Evrim Alasya... Zaten hastasıyızdır, respect! Keza Hakan Yılmaz, Selen Uçer, Rüzgar Aksoy, Ferdi Sancar ve Pelin Öztekin'i de beğenerek izleriz, severiz. Tuğçe Karabacak'ı ekran karşısında izlemek ise Koca Koca Yalanlar dizisine kısmetmiş. Beğenmedim diyemem ama yüzüne alışmam lazım diye düşünüyorum.

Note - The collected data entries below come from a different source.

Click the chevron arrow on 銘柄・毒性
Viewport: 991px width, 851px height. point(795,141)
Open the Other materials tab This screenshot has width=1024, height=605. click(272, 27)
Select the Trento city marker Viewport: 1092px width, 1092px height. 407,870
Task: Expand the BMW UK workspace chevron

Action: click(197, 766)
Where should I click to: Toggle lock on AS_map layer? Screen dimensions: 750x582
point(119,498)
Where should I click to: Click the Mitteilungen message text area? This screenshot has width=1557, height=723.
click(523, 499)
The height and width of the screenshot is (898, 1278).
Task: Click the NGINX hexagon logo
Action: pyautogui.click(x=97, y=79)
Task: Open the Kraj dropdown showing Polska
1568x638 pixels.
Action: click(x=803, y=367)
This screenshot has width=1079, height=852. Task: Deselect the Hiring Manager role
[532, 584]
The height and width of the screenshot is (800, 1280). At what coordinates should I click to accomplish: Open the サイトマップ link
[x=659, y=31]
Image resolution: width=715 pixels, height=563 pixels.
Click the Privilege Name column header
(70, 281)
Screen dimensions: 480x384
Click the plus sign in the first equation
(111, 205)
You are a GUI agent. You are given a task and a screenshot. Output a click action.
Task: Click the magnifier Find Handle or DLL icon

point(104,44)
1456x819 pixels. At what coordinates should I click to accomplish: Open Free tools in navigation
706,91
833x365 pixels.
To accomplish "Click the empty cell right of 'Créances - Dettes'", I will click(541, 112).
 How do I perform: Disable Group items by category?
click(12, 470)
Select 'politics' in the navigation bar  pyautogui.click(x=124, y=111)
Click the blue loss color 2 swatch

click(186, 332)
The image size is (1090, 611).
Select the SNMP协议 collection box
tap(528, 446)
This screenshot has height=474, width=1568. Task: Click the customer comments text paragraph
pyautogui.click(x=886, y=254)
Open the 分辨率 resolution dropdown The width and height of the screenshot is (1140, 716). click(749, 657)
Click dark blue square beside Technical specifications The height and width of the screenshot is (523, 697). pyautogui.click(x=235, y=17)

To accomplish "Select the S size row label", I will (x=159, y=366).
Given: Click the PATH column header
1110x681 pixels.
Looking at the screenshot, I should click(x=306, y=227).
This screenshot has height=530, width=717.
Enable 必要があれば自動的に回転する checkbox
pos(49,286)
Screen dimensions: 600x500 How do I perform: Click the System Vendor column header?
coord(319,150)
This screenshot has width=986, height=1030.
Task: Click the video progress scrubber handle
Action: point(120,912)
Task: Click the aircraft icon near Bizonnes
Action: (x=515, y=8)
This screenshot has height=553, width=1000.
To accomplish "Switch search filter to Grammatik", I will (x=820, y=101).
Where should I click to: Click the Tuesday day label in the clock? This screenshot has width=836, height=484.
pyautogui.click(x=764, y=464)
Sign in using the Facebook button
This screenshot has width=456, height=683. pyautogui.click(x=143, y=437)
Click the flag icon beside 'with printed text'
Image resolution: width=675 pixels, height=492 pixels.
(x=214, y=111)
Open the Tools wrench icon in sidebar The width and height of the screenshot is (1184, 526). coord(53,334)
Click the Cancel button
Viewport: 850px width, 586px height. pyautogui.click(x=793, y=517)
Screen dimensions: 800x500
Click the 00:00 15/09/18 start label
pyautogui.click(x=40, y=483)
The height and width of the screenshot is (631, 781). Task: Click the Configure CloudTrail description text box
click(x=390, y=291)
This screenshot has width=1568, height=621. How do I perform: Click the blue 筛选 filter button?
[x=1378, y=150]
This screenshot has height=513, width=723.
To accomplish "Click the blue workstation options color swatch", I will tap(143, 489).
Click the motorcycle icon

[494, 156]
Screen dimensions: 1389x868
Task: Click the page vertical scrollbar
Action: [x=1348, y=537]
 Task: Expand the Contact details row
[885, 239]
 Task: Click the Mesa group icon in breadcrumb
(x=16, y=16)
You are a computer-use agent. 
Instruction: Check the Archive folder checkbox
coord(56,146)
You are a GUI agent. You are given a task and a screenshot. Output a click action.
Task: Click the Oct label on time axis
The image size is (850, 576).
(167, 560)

İlk paragrafta yazdığım sebepten dolayı genel hikaye, psikolojimi zorlasa da şaşırtıcı bir şekilde zamanın nasıl geçtiğini de anlayamadığım bir reji dili oluşturmuşlar. Kaldı ki ilk bölümün ardından gelen patırtı kütürtüden sonra ertesi hafta ikinci bölümü izlemek için ayaklarım beni televizyon karşına geçirirken; parmaklarımda otomatik olarak Kanal D'yi açtırdı. Bu bir başarı mıdır? Bence başarıdır. Bu cepte! (Bu lafı Ranini'den çaldım.)

Şimdi gelelim zurnanın zırt dediği yere. Ama ondan önce size bir fıkra anlatacağım.

Bir bilim insanı kadınlarla ilgili bir araştırma yapıyormuş ve onlara "Kocanızı başka bir kadınla yakalarsanız ne tepki verirsiniz?" diye sormuş. Rus kadın, evi terk ederim demiş. Fransız kadın evi terk eder, sevgilime giderim diye cevap verirken, İtalyan kadın, kadını; İspanyol kadın, kocamı; Yunan kadın ise her ikisini de vururum demiş. Ve cevap sırası Türk'te: Benim kocam yapmaz!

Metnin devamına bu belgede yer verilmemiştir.